When serverless backfill is enabled for a CREATE MATERIALIZED VIEW statement:
  1. The frontend generates a backfill plan and hands it to the serverless backfill controller.
  2. The controller schedules and drives the backfill execution separately from the main streaming graph.
  3. Once all backfill fragments report completion, the MV transitions to the standard incremental streaming phase.
  4. If the cluster restarts during backfill, the controller resumes from the last completed checkpoint rather than starting over.
Serverless backfill is mutually exclusive with resource groups.

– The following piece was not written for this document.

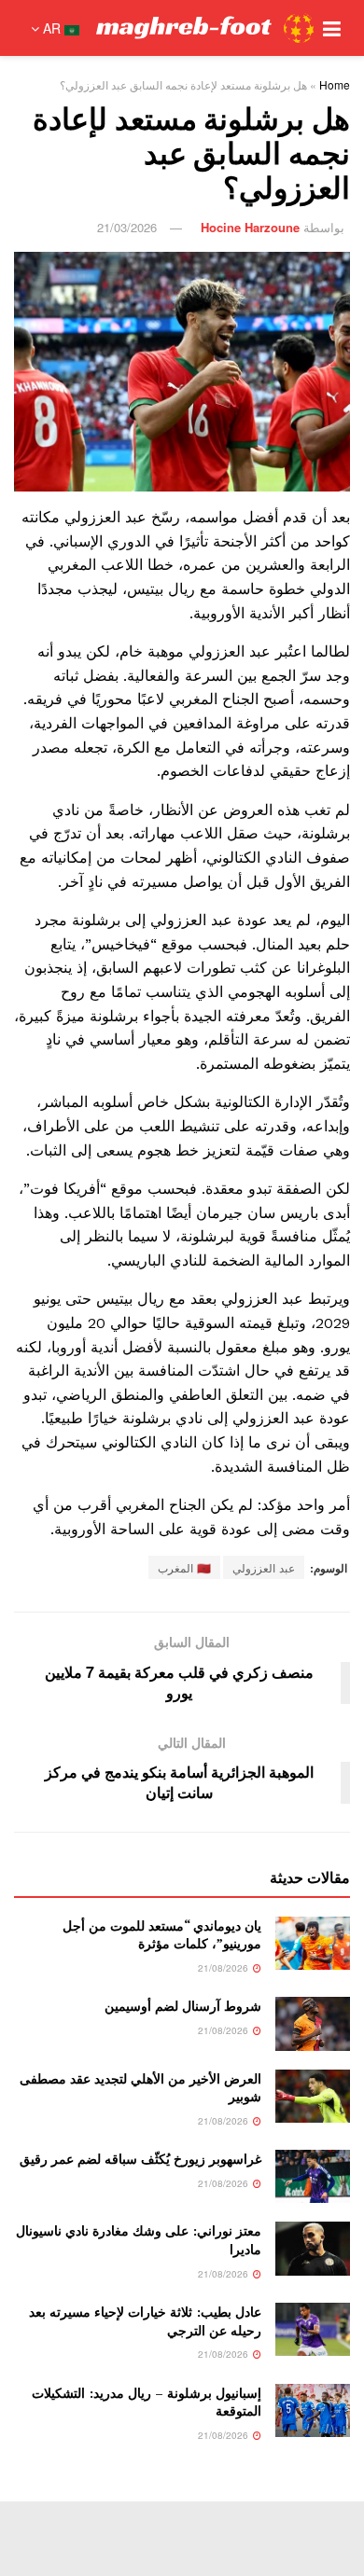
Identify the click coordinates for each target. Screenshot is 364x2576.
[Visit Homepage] (205, 28)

If a resource_group is set for the session, serverless backfill is automatically disabled for that session, even when enable_serverless_backfill is true.

Configuration

Session variable

Enable serverless backfill for all subsequent DDL statements in the current session:
SET enable_serverless_backfill = true;
The default is false. This setting only affects new DDL operations issued after the SET command; it does not change the behavior of already-running jobs.

Per-statement WITH clause

You can also override the session setting for a single CREATE MATERIALIZED VIEW statement using the cloud_serverless_backfill_enabled option in the WITH clause:
Example: enable for one statement
CREATE MATERIALIZED VIEW my_mv
WITH (cloud_serverless_backfill_enabled = true)
AS SELECT ...;
Example: disable for one statement
CREATE MATERIALIZED VIEW my_mv
WITH (cloud_serverless_backfill_enabled = false)
AS SELECT ...;
The WITH clause takes precedence over the session variable.

Example

The following example creates a large materialized view with serverless backfill enabled so that the backfill does not impact existing streaming workloads:
Example: serverless backfill
-- Enable serverless backfill for this session
SET enable_serverless_backfill = true;

-- Optionally run in the background to avoid blocking the client
SET BACKGROUND_DDL = true;

CREATE MATERIALIZED VIEW orders_summary AS
SELECT customer_id, COUNT(*) AS order_count, SUM(amount) AS total_amount
FROM orders
GROUP BY customer_id;
After issuing the statement, you can monitor progress with:
Monitor progress
SELECT * FROM rw_catalog.rw_ddl_progress;

Monitoring

Use the following system catalog and metrics to track serverless backfill jobs:
MethodDescription
SHOW JOBSLists all background DDL jobs and their current status.
SELECT * FROM rw_catalog.rw_ddl_progressShows per-fragment backfill progress as a percentage.
Grafana / metrics endpointLook for stream_backfill_* metrics on compute nodes to observe throughput and lag.

Limitations

  • Serverless backfill is not compatible with resource groups. If a resource group is configured for the session, serverless backfill is silently disabled.
  • The feature is disabled by default (enable_serverless_backfill = false). You must explicitly opt in per session or per statement.
  • Rate-limiting via backfill_rate_limit still applies to serverless backfill jobs. See View and configure runtime parameters.